Duel to the Death
R: William K.L. Dickson. D: Edith Blanche, Beatrice Homer. P: British Mutoscope and Biograph Company. UK 1898
Print: BFI
“Ladies fighting with their tops off featured in sticky postcards, stereoscopic views, and nickelodeons. Here are some ladies stabbing it out to the death in a filmed scene from the 1898 Drury Lane stage play ‘Women and Wine’.”
Livius Drusus
Mental Floss
“The Biograph catalog summarized this film as follows: ‘This is the celebrated duel scene from the melodrama ‘Women and Wine,’ enacted by the original characters of the Drury Lane cast. The women fight with butcher knives, and their struggle is intensely interesting and realistic.’
Filmed at Mutoscope’s London studio. The actresses are thought to be Beatrice Homer and Edith Blanche.
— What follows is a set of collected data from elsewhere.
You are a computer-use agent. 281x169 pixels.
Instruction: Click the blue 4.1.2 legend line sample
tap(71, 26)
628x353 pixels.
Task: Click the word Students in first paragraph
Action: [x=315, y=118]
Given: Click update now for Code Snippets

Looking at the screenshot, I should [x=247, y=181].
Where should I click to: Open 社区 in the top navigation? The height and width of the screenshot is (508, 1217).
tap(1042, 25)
The American Mutoscope Company was co-founded in Dec 1895 by former Edison Manufacturing Company inventor William K. L. Dickson (who left Edison in Apr of that year), fellow inventors Herman Casler and Harry Marvin, and businessman Elias Koopman. Their Mutoscope, which originally made flip-card peep show movies, soon rivaled Thomas Edison’s Kinetoscope (see Edison Kinetoscopic Records for 1893). In the summer of 1896, when Edison introduced the Vitascope 35mm projector, American Mutoscope immediately came out with its own 68mm projector that offered a superior image. In 1899, the company changed its name to the American Mutoscope and Biograph Company (…). By that time, Dickson had joined British Mutoscope in London, England.”
AFI Catalog of Feature Films
A real tragic death scene:
La ribalta (Frgm.)
R: Mario Caserini. B: Based on the drama «La Rampe» (1909) di Henri de Rothschild / adapt.: Arrigo Frusta. K: Giovanni Vitrotti. D: Febo Mari, Maria Gasparini, Oreste Grandi, Mario Voller-Buzzi, Ercole Vaser. P: Società Anonima Ambrosio, Torino (serie d’oro). It 1912
Print: Museo Nazionale del Cinema (Desmetcolor)
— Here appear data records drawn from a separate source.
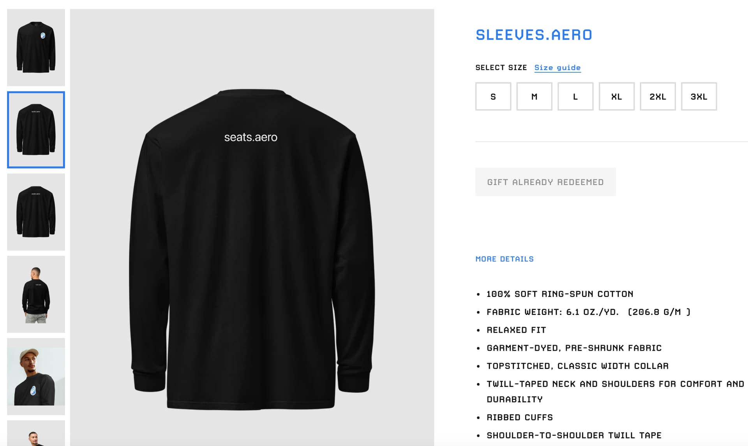Image resolution: width=748 pixels, height=446 pixels.
Task: Select the 2XL size option
Action: [658, 96]
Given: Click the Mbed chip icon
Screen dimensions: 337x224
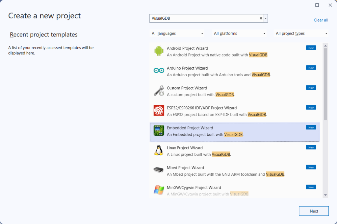Looking at the screenshot, I should coord(159,170).
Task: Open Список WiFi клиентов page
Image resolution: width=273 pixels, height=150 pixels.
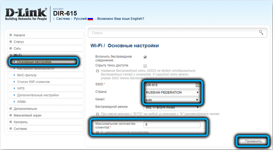Action: (33, 82)
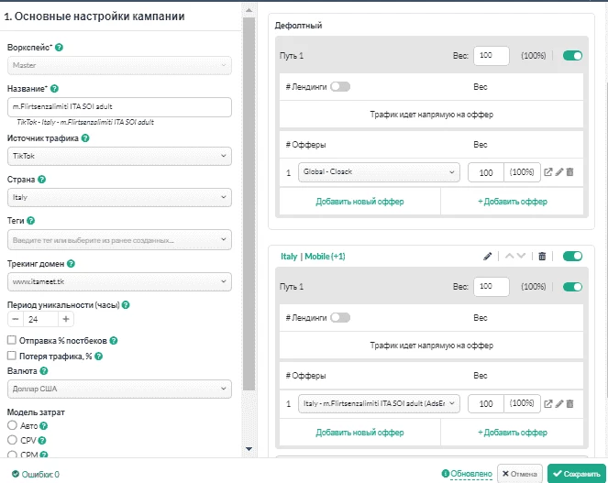Click the plus stepper of Период уникальности
The width and height of the screenshot is (608, 483).
coord(66,319)
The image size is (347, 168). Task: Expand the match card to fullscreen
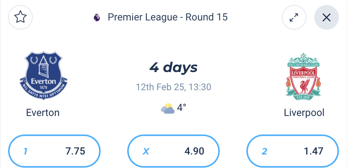tap(294, 17)
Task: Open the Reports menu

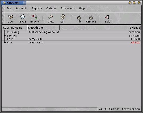Action: (37, 8)
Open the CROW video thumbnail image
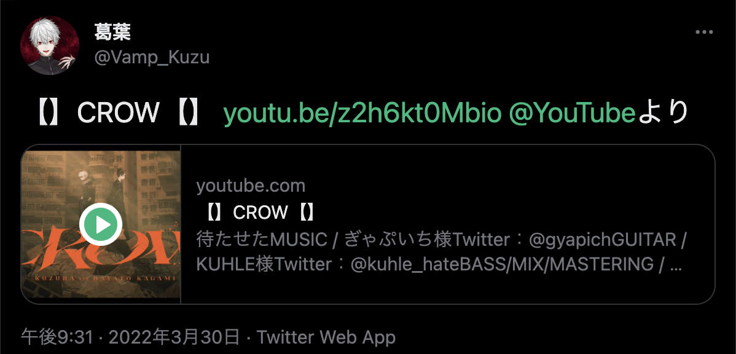 101,224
“The fragment here shown belongs to the ending part of the film.
The lady of Saint-Vanor, tired of being oppressed by her dissolute husband, leaves him for Claudio Bourgueil, the leading actor, and she becomes his student. But soon the student overcomes the master and jealousy kills the man’s love. Eventually abandoned, Maddalena of Saint-Vanor calls the one she has sacrificed her heart and riches for, so that he privately watches the rehearsal of a tragic death scene. At the end of the recital, Claudio bends over her and he realizes that the poor woman was not acting and that she had actually committed suicide.” (Vimeo)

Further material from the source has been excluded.